正文 -
○ ○ ○ ○

内容提要:构成现代世界的民族国家体系以国家主权的维护和国家利益的最大化为核心价值诉求,这就制约了国家间寻求一种建立在互利或者共利基础之上的世界的可能性。由于近代以来中国饱受这样不合理的国际秩序的侵害,导致近代以来儒家体现出强烈的民族主义和国家主义的倾向。在由传统帝国向近代国家的转型过程中,儒家固然对中国现代国家的建构提供了文化认同的基础,但是在当下不平等的国际秩序下,儒家的天下观念将为未来的世界秩序提供价值理想。

关键词:王道理想 世界秩序 儒家 普遍性

 

儒家政治构想的最高目标是指向“人”而不是基于一个“区域”的,即由修身、齐家、治国,而迈向平天下。但是近代以来,中国知识界接受了发端于欧洲的民族国家体系,并以此来认识国际秩序。

民族国家从其存在之日起就是一种非常特殊的形态,因为所有的民族国家都是在其他国家的功能中来定义自身的,并和其他国家一起形成一个国家体系。这种国家体系由于1648年签订的《威斯特伐利亚条约》而得以加强。[1]

现代儒家的议题一直在“创制立国”的问题上展开,但正如前贤所坦诚,这乃不得不然,而非儒家的终极问题,那么要重建儒家的普遍主义立场,首先就要对民族国家体系进行一种批判性的讨论,从而为儒家王道政治的新发展找到方向。

一、民族国家体系的内在矛盾及其冲突

自1500年前后开始,世界历史进入了一个新的阶段,也就是民族国家体系逐渐取代原先的帝国、城邦、王朝等其他政治形态,成为主导性甚至唯一性的世界体系。民族国家以明确的国家主权和利益为导向,来展开国家间的竞争和合作。

一个主权国家就是一个政治组织,它在有限的领土之内,有能力立法,有效地制裁其组成部分,垄断对暴力手段的处置权,控制与政府的国内政治或行政形式相关的基本政策,以及处置作为其岁入基础的国民经济成果。[2]

在这样的体系下,主权国家内生活的人就成为国民,需要对这个国家保持忠诚,并获得国家机器对其的保护。

○ ○ ○ ○

所给数据 -
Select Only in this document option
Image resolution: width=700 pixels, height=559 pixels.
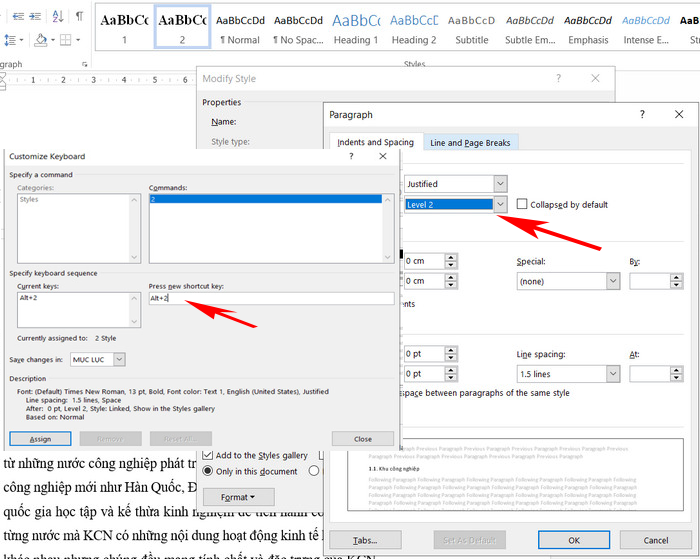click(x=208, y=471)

○ ○ ○ ○

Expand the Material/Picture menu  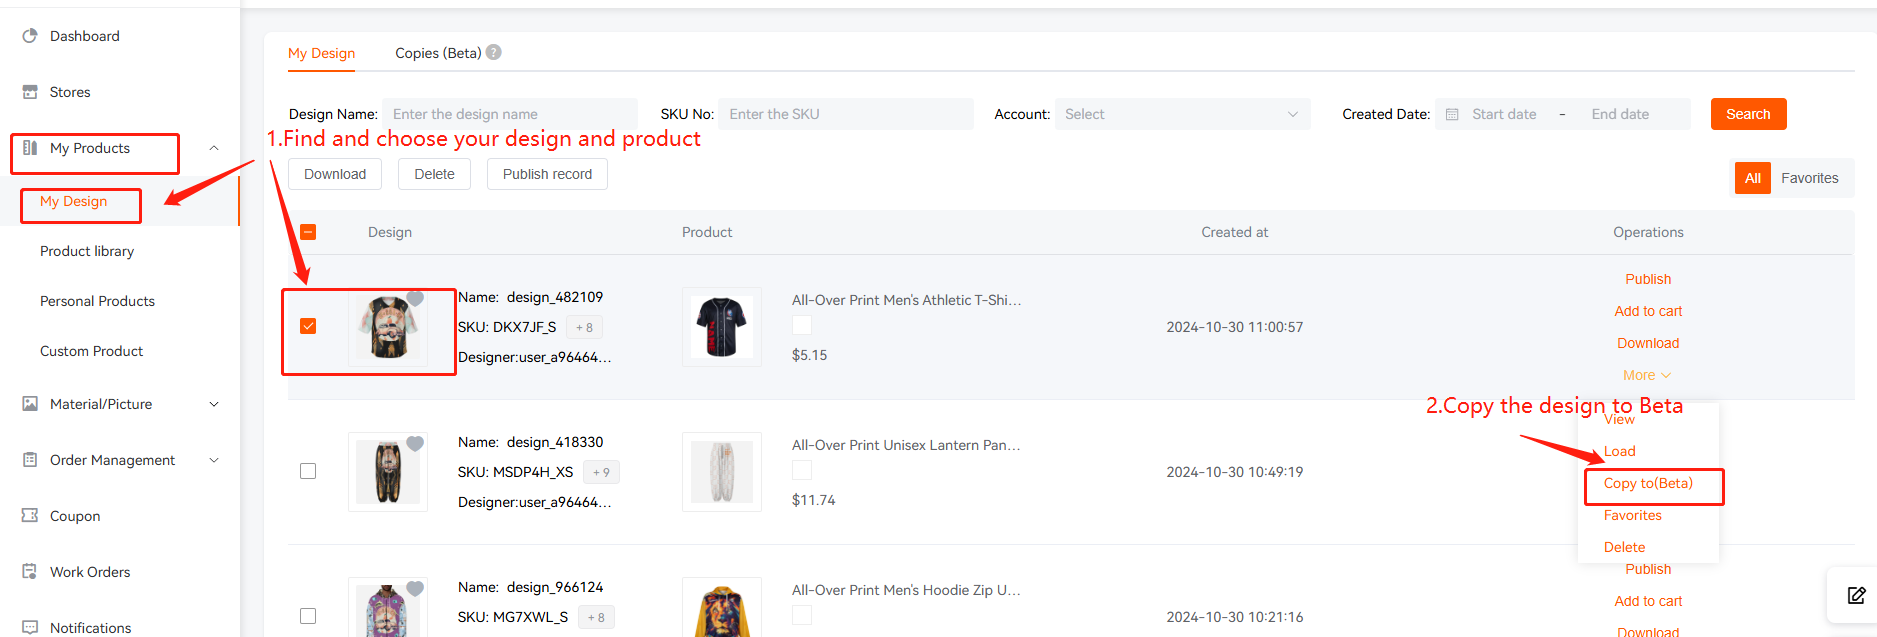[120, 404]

○ ○ ○ ○

必做任务 -
(A) 请列出正文“关键词”一栏中的全部词语。
(B) 请照录正文中从“儒家政治构想的最高目标是指向”起到“家王道政治的新发展找到方向。”为止(包括这两处)的文字,并将其中的“知识界”替换为“学术界”。

依序解答 -
(A) 王道理想、世界秩序、儒家、普遍性

(B)
儒家政治构想的最高目标是指向“人”而不是基于一个“区域”的,即由修身、齐家、治国,而迈向平天下。但是近代以来,中国学术界接受了发端于欧洲的民族国家体系,并以此来认识国际秩序。

民族国家从其存在之日起就是一种非常特殊的形态,因为所有的民族国家都是在其他国家的功能中来定义自身的,并和其他国家一起形成一个国家体系。这种国家体系由于1648年签订的《威斯特伐利亚条约》而得以加强。[1]

现代儒家的议题一直在“创制立国”的问题上展开,但正如前贤所坦诚,这乃不得不然,而非儒家的终极问题,那么要重建儒家的普遍主义立场,首先就要对民族国家体系进行一种批判性的讨论,从而为儒家王道政治的新发展找到方向。